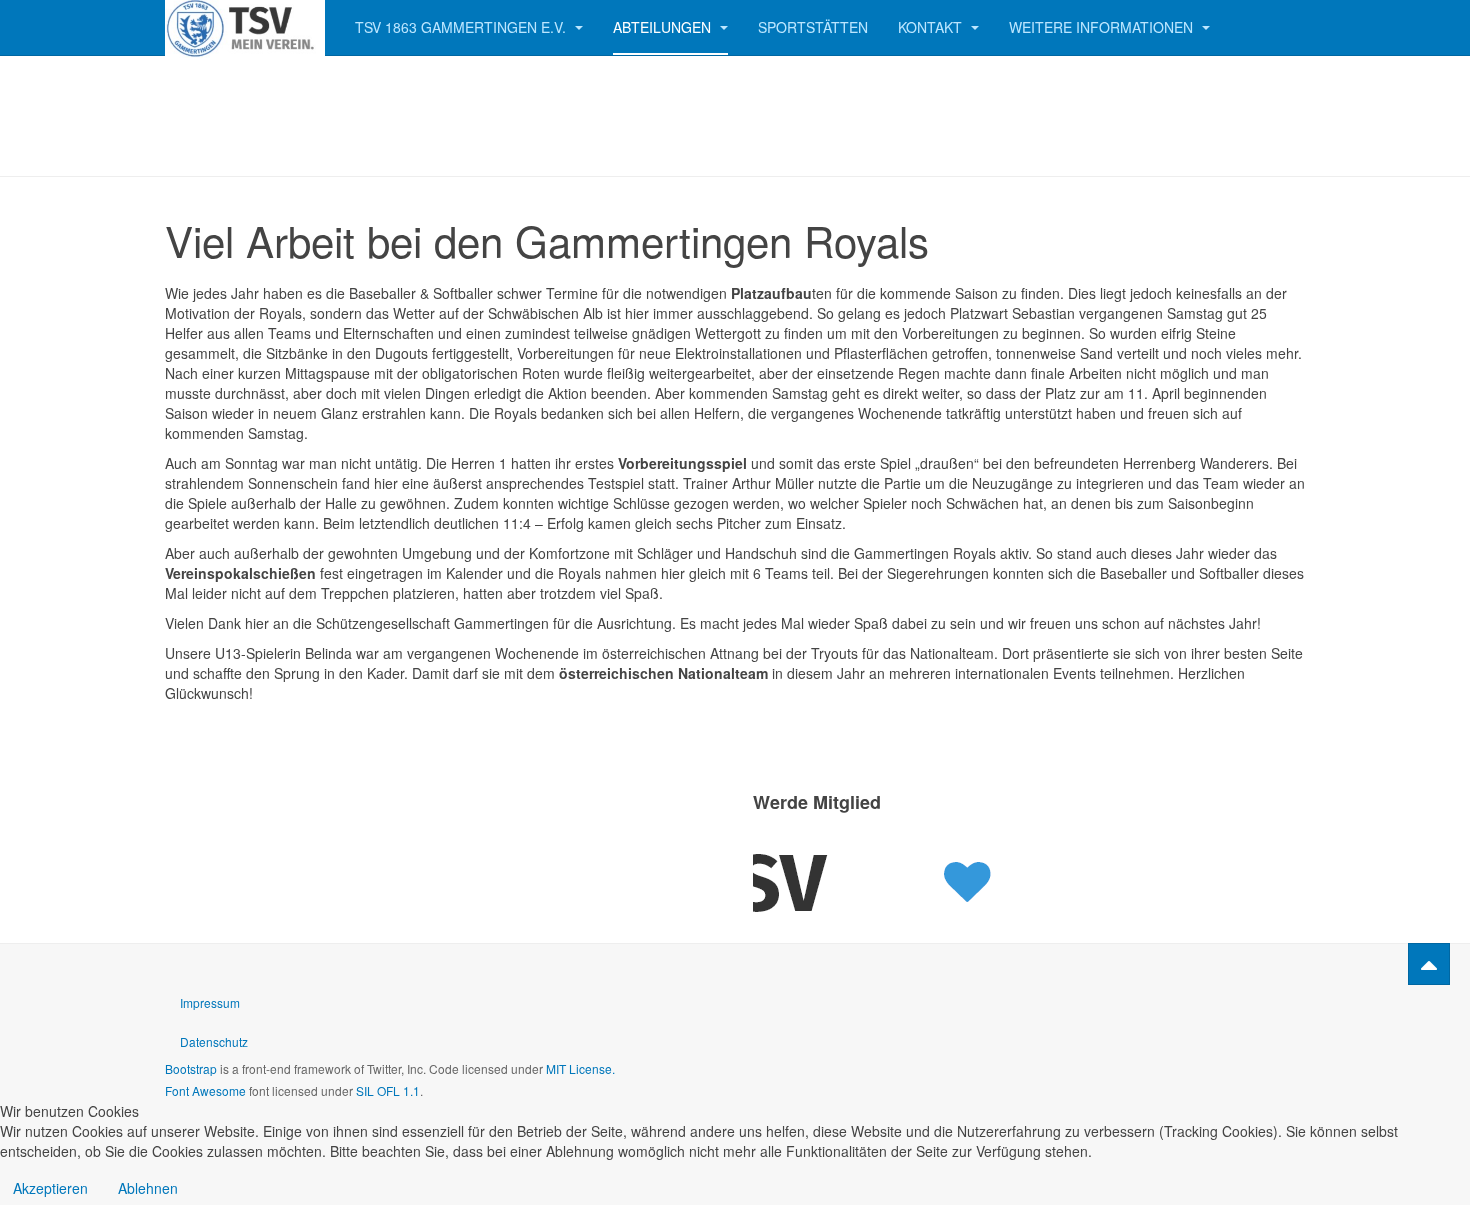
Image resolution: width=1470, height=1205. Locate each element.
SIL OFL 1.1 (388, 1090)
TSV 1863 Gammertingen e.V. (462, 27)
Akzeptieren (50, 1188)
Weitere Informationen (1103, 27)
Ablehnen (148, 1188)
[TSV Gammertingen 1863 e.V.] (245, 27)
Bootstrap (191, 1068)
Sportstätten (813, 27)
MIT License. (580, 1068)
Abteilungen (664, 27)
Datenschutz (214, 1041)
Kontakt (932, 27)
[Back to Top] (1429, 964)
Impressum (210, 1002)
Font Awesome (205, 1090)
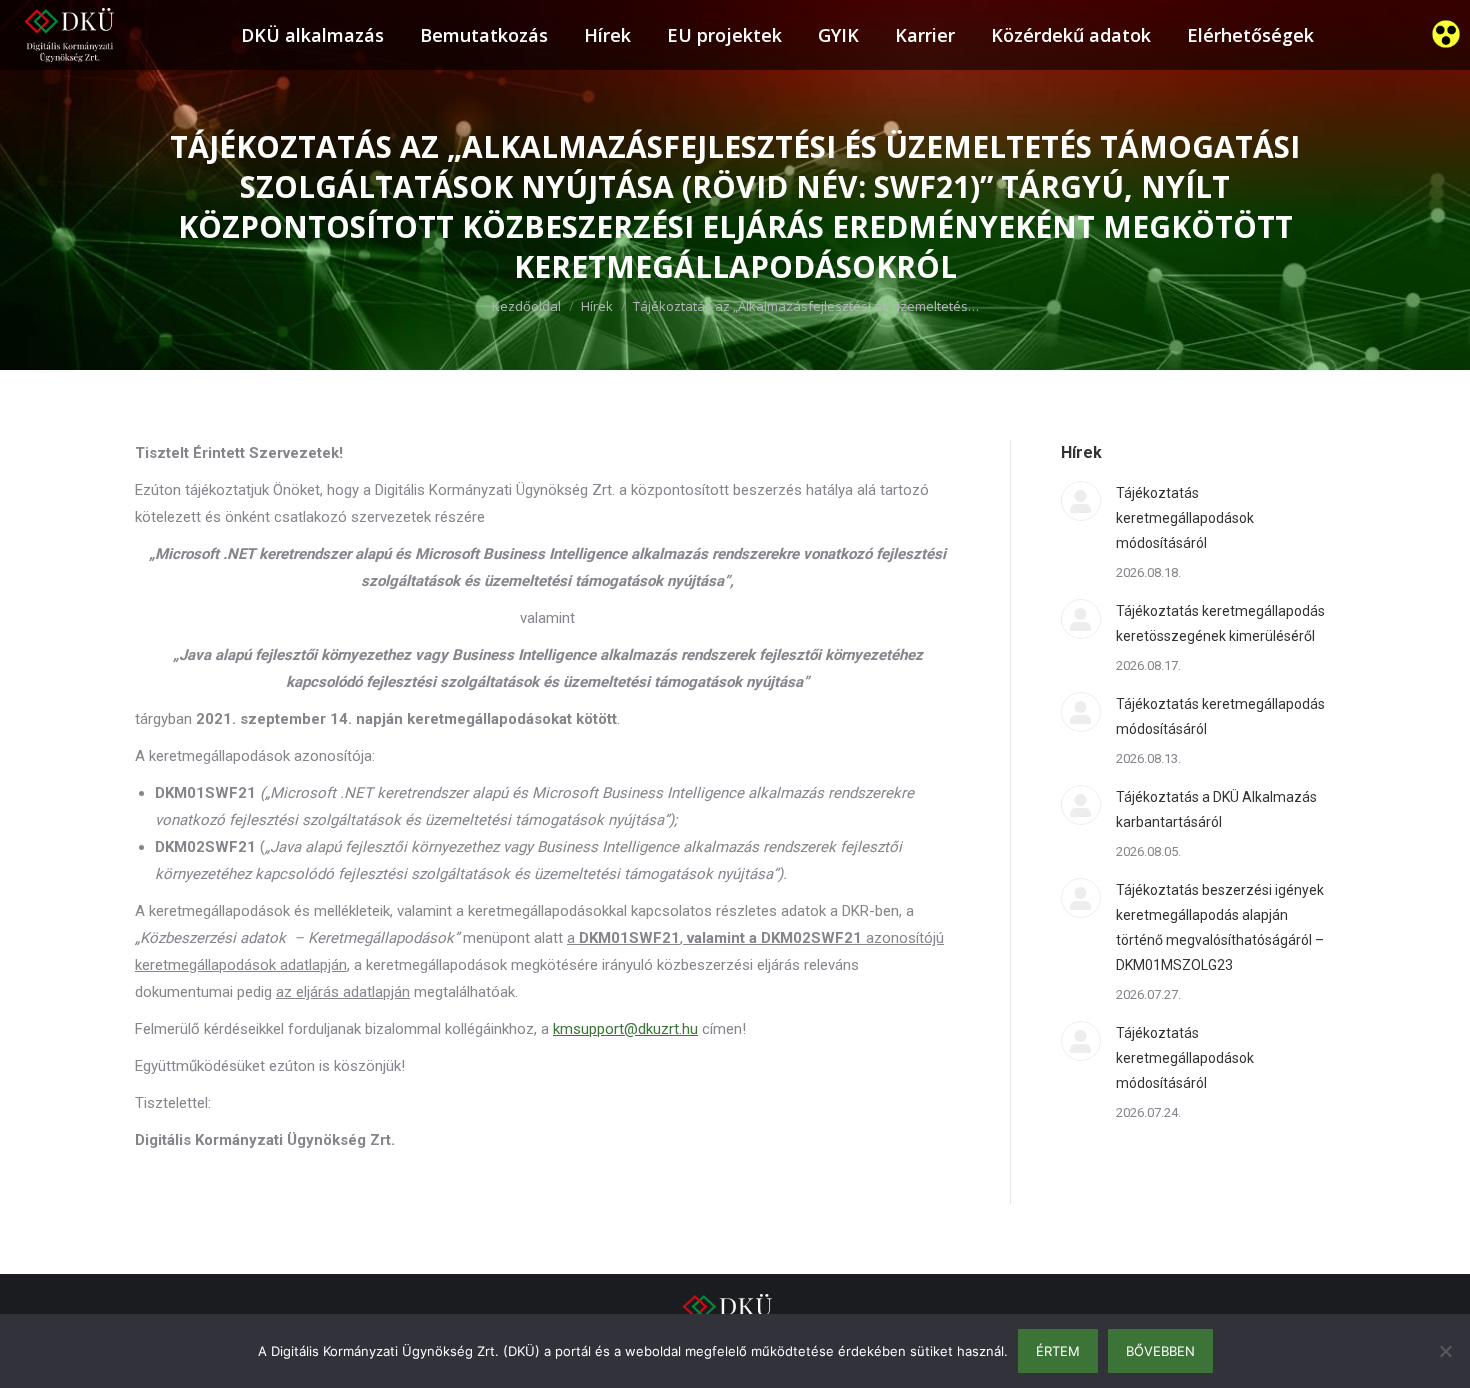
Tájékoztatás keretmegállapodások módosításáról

## ABOUT THIS TASK
Locate the word "Gammertingen" in the entries, and copy every line where it is found.

## ANSWER TO THE EXERCISE
TSV 1863 Gammertingen e.V. (462, 27)
[TSV Gammertingen 1863 e.V.] (245, 27)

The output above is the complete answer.